• [Activity]:
For the entries below, the expected answer is the line with "The height and width of the screenshot is (538, 621).", the line with "Given: Click the Cadonilimab", and every line between them, exactly as written, and nothing more.

------

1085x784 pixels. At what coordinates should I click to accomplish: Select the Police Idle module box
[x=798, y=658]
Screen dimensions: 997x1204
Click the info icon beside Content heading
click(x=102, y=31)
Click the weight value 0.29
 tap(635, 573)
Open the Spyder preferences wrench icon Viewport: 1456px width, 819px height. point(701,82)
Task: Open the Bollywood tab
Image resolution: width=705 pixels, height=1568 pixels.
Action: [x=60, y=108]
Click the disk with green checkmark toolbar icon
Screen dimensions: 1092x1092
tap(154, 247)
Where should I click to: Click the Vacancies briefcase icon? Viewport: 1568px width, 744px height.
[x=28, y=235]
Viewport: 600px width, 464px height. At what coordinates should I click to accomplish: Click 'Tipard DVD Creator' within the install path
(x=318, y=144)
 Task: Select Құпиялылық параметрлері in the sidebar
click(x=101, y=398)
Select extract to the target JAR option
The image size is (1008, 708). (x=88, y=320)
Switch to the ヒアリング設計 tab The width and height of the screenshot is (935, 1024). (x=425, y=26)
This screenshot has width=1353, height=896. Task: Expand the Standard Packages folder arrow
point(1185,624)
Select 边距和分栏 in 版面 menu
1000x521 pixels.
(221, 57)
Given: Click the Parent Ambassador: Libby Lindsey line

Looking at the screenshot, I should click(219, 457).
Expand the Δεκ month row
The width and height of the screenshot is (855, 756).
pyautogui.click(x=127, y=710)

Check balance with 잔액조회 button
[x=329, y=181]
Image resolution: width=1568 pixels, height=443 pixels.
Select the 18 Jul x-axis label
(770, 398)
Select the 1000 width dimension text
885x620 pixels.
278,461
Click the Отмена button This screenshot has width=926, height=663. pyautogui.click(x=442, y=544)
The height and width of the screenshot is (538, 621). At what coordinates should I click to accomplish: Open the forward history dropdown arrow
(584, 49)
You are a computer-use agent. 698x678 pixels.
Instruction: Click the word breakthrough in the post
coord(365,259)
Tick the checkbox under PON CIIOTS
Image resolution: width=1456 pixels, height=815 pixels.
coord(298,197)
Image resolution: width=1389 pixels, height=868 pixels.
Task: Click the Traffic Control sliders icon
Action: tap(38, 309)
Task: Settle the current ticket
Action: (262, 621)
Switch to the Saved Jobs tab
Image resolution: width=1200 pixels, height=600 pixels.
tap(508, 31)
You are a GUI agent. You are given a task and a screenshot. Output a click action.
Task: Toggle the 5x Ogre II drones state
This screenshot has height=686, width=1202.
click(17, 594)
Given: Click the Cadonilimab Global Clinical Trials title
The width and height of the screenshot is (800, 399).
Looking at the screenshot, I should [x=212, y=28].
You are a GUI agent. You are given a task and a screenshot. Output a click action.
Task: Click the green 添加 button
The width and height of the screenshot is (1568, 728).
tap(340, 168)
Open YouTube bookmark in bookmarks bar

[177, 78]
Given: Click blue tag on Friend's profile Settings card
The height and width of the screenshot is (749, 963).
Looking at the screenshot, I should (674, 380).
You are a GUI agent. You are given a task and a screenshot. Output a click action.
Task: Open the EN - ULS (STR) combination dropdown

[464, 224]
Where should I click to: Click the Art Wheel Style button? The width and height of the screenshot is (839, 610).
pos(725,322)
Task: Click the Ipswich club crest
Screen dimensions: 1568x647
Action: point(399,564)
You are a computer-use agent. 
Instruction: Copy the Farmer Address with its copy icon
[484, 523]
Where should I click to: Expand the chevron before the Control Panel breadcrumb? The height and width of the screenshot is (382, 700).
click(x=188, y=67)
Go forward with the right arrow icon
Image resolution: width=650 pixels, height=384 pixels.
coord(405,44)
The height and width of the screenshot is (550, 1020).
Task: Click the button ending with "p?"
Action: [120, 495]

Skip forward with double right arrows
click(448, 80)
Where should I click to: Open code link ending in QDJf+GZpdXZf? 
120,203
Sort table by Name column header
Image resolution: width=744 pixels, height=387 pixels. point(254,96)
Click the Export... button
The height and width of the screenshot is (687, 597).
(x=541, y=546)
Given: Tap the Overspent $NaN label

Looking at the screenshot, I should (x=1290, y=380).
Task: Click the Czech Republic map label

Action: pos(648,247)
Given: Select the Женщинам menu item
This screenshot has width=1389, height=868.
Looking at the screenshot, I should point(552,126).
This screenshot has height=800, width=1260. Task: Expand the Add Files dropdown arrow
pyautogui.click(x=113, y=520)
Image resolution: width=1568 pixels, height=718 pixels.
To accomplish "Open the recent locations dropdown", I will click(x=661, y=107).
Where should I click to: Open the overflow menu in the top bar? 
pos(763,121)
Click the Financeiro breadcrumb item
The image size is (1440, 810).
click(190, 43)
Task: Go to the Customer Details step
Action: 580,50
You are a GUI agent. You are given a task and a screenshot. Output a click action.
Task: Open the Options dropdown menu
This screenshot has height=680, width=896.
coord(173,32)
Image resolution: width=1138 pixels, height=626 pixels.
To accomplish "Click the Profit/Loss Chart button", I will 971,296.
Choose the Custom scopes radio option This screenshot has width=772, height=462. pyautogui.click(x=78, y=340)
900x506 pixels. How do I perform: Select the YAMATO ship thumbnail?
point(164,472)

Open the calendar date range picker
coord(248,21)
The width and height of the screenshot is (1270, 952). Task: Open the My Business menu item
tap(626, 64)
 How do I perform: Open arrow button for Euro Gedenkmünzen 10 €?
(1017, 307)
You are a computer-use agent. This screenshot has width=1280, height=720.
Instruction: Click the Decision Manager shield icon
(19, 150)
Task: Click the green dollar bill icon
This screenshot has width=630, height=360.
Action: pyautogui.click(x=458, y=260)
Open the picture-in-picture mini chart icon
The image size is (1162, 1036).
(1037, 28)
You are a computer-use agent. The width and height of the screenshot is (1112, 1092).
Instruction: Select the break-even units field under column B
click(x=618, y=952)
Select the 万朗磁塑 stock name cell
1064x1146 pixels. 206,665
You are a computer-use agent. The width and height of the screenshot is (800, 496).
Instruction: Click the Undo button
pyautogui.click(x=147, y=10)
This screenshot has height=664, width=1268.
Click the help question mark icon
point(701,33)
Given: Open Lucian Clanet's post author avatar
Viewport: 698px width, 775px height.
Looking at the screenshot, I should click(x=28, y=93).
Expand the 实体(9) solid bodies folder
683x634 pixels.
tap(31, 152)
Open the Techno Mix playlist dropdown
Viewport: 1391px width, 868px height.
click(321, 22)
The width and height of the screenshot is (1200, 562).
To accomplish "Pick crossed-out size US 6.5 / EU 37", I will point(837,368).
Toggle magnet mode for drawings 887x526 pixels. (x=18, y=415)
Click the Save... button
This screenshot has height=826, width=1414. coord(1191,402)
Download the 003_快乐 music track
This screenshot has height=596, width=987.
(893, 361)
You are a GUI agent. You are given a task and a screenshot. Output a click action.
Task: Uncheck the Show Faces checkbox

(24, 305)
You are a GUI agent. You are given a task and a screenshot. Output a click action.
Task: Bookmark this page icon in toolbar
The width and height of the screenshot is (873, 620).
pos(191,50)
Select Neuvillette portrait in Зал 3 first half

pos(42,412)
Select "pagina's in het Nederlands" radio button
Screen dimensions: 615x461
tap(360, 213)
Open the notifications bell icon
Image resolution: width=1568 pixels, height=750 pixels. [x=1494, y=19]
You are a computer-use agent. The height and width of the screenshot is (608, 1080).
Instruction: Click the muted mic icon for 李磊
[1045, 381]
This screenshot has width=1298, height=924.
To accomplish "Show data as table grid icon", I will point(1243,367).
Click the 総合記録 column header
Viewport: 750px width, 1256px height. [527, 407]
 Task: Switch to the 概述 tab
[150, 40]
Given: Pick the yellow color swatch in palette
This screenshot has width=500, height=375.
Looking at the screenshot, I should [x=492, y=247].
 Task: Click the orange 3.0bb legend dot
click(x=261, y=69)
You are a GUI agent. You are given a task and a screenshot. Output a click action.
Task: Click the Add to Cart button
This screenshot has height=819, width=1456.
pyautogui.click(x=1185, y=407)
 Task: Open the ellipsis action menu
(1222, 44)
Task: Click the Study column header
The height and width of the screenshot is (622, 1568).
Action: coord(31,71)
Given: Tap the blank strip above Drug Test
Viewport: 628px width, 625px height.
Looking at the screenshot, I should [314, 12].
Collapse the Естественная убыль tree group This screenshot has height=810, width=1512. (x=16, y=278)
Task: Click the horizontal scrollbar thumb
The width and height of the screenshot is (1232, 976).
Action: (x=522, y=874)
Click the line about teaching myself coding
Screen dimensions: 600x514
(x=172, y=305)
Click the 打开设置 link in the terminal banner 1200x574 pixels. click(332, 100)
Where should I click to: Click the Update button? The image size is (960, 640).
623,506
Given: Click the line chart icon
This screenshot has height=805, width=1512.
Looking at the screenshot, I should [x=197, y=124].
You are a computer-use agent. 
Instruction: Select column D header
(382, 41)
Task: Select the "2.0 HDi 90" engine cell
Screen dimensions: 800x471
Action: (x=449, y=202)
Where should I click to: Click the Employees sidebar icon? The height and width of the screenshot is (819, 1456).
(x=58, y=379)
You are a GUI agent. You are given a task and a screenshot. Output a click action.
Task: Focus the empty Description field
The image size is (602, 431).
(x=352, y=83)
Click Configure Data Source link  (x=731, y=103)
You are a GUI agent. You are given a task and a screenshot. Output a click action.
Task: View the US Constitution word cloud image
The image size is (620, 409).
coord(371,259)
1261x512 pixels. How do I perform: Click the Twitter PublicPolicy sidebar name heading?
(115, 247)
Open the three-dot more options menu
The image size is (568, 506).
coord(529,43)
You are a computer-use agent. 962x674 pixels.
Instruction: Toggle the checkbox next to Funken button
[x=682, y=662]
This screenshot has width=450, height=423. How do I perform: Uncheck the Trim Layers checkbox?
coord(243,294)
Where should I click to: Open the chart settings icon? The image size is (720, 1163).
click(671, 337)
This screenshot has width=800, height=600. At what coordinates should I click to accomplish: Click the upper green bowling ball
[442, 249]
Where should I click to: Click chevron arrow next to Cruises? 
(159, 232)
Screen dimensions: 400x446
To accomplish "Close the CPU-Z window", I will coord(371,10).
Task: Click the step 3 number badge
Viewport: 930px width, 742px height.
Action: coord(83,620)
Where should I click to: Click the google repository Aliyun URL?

------

• [Response area]:
The height and width of the screenshot is (538, 621). At what coordinates should I click to accomplish: Open the forward history dropdown arrow
(584, 49)
You are a computer-use agent. 698x678 pixels.
Instruction: Click the word breakthrough in the post
coord(365,259)
Tick the checkbox under PON CIIOTS
Image resolution: width=1456 pixels, height=815 pixels.
coord(298,197)
Image resolution: width=1389 pixels, height=868 pixels.
Task: Click the Traffic Control sliders icon
Action: tap(38, 309)
Task: Settle the current ticket
Action: (262, 621)
Switch to the Saved Jobs tab
Image resolution: width=1200 pixels, height=600 pixels.
tap(508, 31)
You are a GUI agent. You are given a task and a screenshot. Output a click action.
Task: Toggle the 5x Ogre II drones state
This screenshot has height=686, width=1202.
click(17, 594)
Given: Click the Cadonilimab Global Clinical Trials title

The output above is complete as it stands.